Segment Start: Entries provided

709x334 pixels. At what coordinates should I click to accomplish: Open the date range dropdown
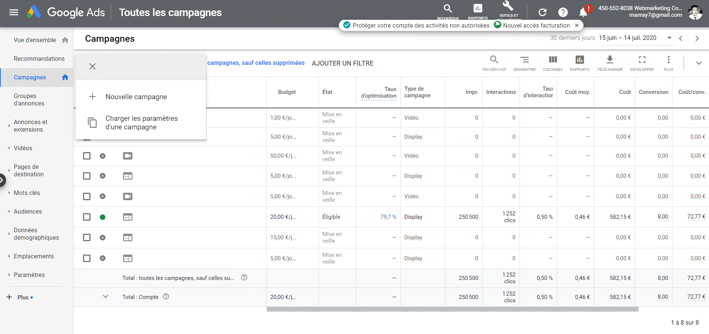[x=669, y=38]
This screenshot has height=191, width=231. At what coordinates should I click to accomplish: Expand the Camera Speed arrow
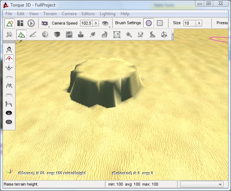(96, 23)
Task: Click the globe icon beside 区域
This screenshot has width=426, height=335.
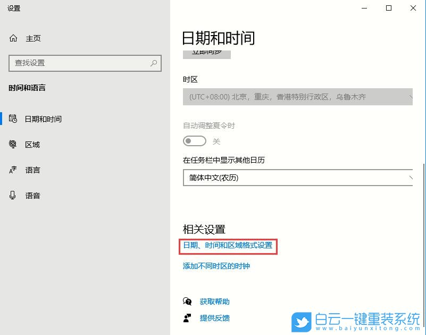Action: click(x=13, y=144)
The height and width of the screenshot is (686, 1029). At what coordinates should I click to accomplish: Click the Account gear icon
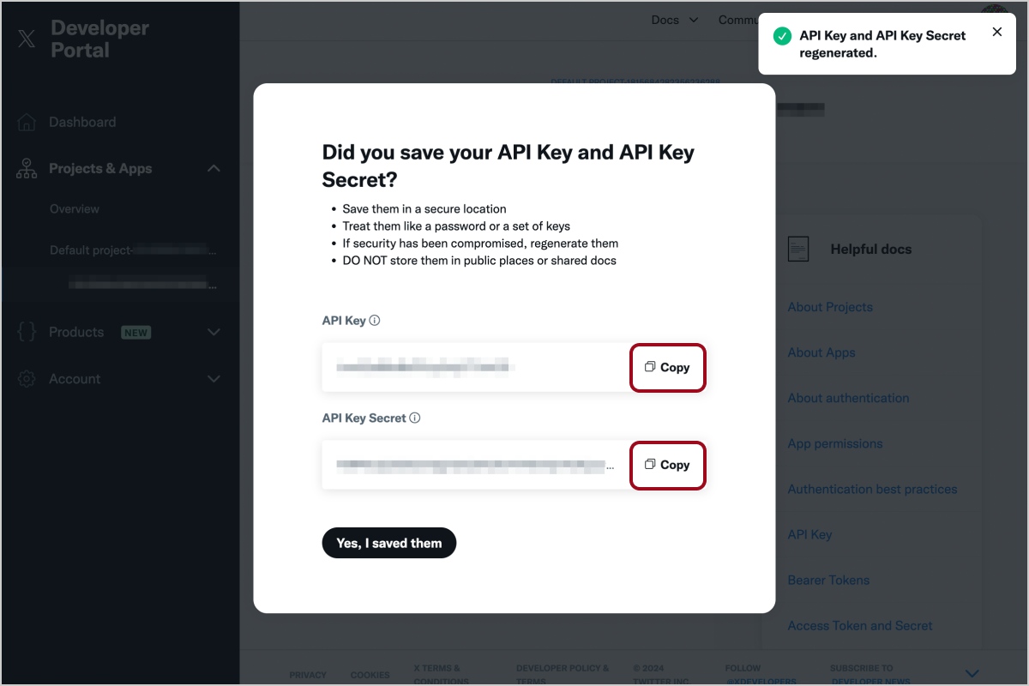point(27,379)
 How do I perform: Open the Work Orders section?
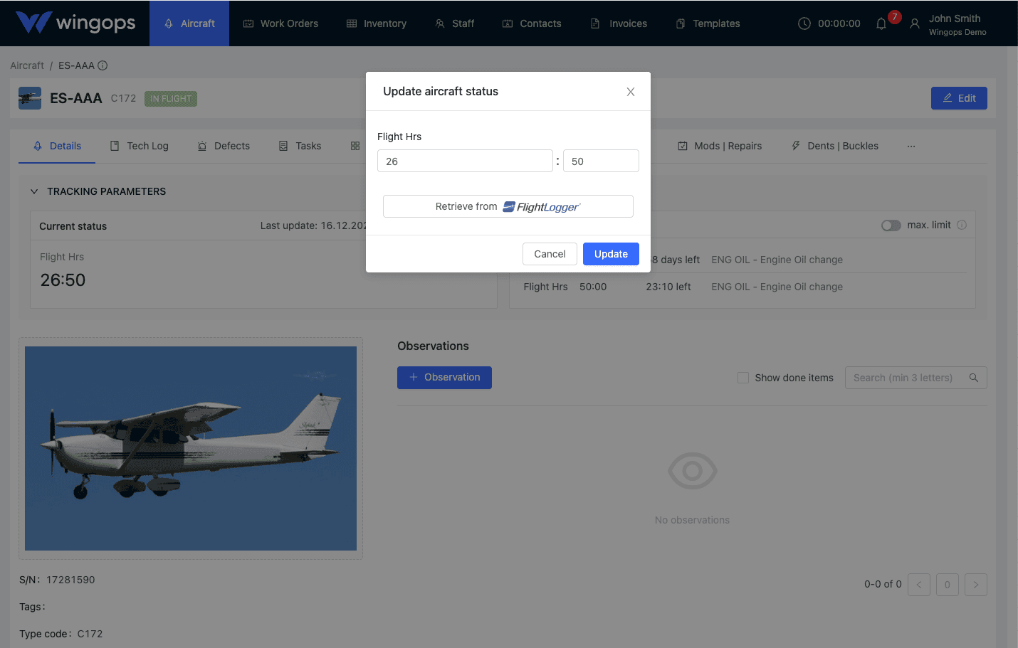click(x=280, y=23)
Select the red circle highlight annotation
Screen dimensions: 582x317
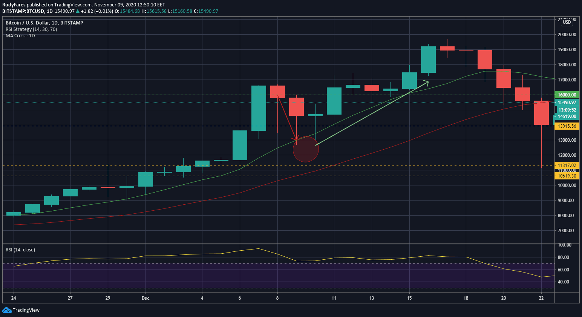coord(306,150)
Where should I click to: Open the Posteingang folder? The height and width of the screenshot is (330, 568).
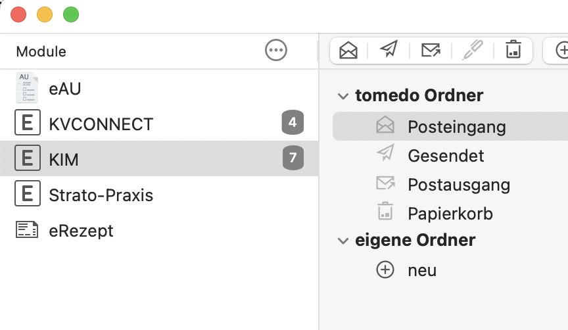450,126

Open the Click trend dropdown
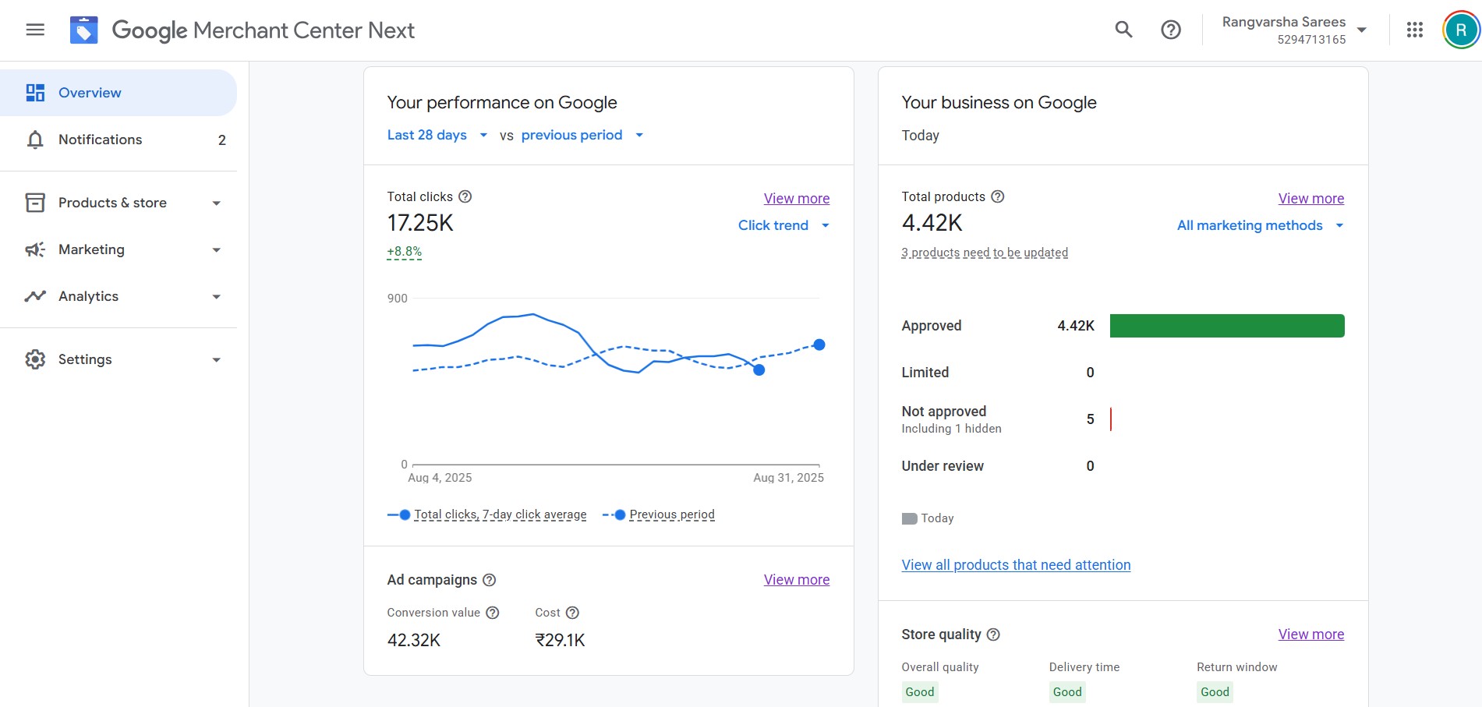coord(783,225)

Segment End: Entries provided

= Exercise =
Pictures stay out of the copy; please restate every record above exactly.

= Exercise solution =
709x334 pixels. At what coordinates should I click to accomplish: Open the date range dropdown
[x=669, y=38]
This screenshot has height=191, width=231. At what coordinates should I click to accomplish: Expand the Camera Speed arrow
(96, 23)
Task: Click the globe icon beside 区域
This screenshot has width=426, height=335.
Action: click(x=13, y=144)
The height and width of the screenshot is (686, 1029). At what coordinates should I click to accomplish: Click the Account gear icon
point(27,379)
 How do I perform: Open the Work Orders section?
click(x=280, y=23)
Select the red circle highlight annotation
Screen dimensions: 582x317
coord(306,150)
Where should I click to: Open the Posteingang folder? The height and width of the screenshot is (330, 568).
450,126

Open the Click trend dropdown
coord(783,225)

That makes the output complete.